How Do they Survive?
- Mycoplasma agalactiae grown in culture on a special agar medium. The "fried egg" shapes with a dense centre are typical for mycoplasmas. The yellowish-white colonies represent mycoplasmas that have lost particular parts of their DNA due to the activity of a special enzyme, a recombinase; the blue colonies represent mycoplasmas in which the recombinase gene has been knocked out so that DNA can no longer be lost. Copyright: Vetmeduni Vienna/Stefan Czurda
Pathogenic bacteria have evolved a variety of mechanisms to avoid being killed by the immune systems of the humans and animals they invade. Among the most sophisticated is that practised by mycoplasmas, which regularly change their surface proteins to confuse the immune system. Recent work in the group of Renate Rosengarten and Rohini Chopra-Dewasthaly at the University of Veterinary Medicine, Vienna has revealed surprising new details of the way they do so and at the same time raised important evolutionary questions.
Mycoplasmas are responsible for a variety of important diseases, including atypical pneumonia in humans and mastitis in cows, sheep and goats, which results in loss of milk production. Mycoplasmal mastitis represents a particular problem in the dairy industry and is thus a subject of intense study.

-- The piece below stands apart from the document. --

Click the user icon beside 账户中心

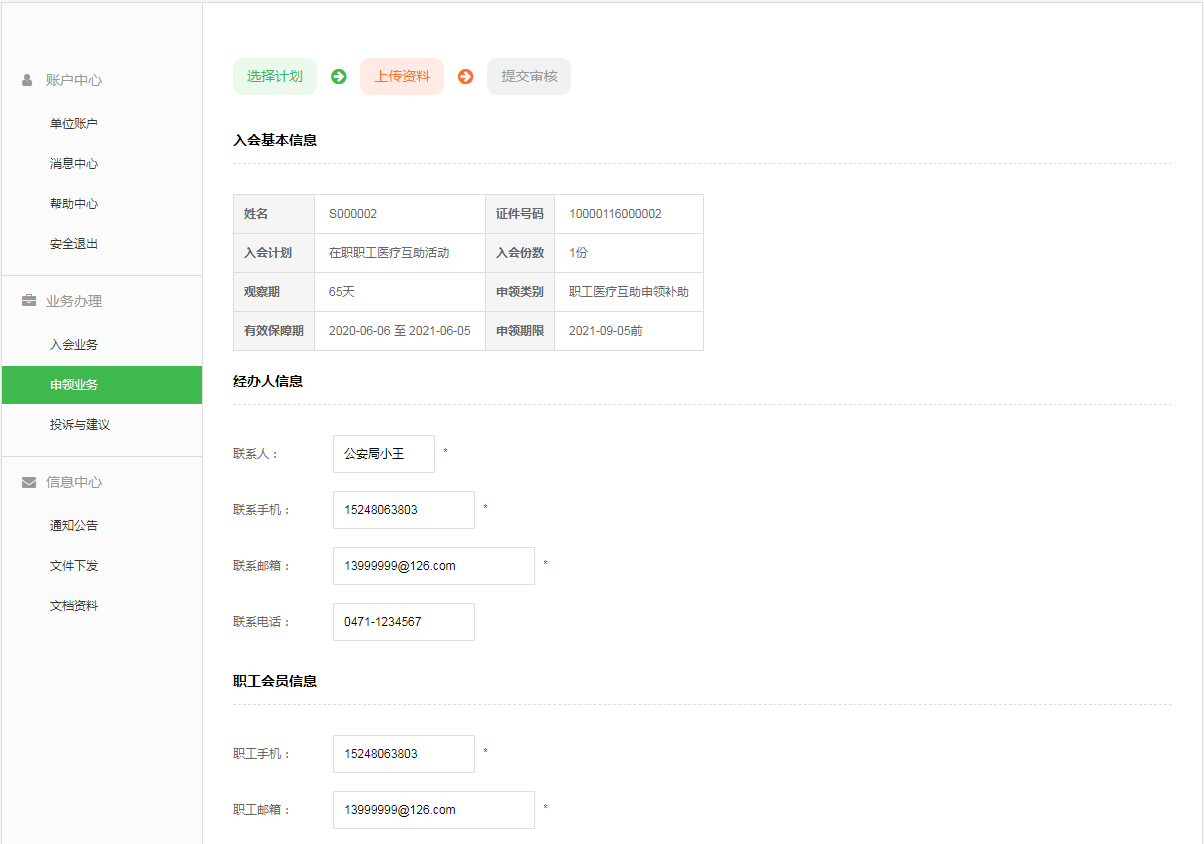coord(27,80)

Mycoplasmas possess the smallest genomes of any organism able to replicating itself. They thus represent ideal starting points for constructing synthetic genomes in the quest for a minimal genome. While several genes appear dispensable when mycoplasmas are grown under ideal conditions in the laboratory, most of the genes are thought to be essential for survival when mycoplasmas are attached to host cells and interact with the host's immune system. One such group of mycoplasma genes encodes the highly variable proteins located on the mycoplasma membrane surface, which compensate for the lack of a protective cell wall and enable the organisms to avoid the host's defence mechanisms during infection.

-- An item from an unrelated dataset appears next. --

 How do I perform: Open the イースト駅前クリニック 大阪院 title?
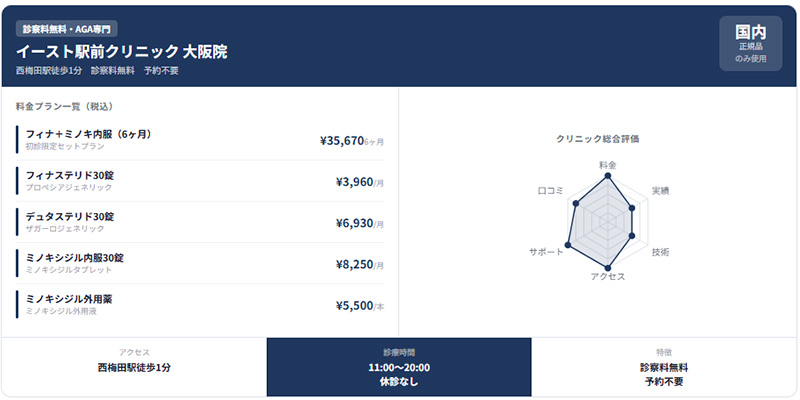(x=121, y=51)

The mycoplasma researchers at the Vetmeduni Vienna have previously identified these variable surface protein genes in Mycoplasma agalactiae and described precisely how they are switched ON and OFF. It turns out that the so-called phase variation is caused by alterations in the order of short DNA sequences under the control of a special enzyme, a recombinase. Knocking-out the gene encoding the recombinase results in "phase-locked mutants", i.e. mycoplasmas, that can no longer vary their surface proteins.
Czurda S. et al.: Xer1-mediated site-specific DNA inversions and excisions in Mycoplasma agalactiae.
J Bacteriol. 2010 Sep;192(17):4462-73. Epub 2010 Jun 18.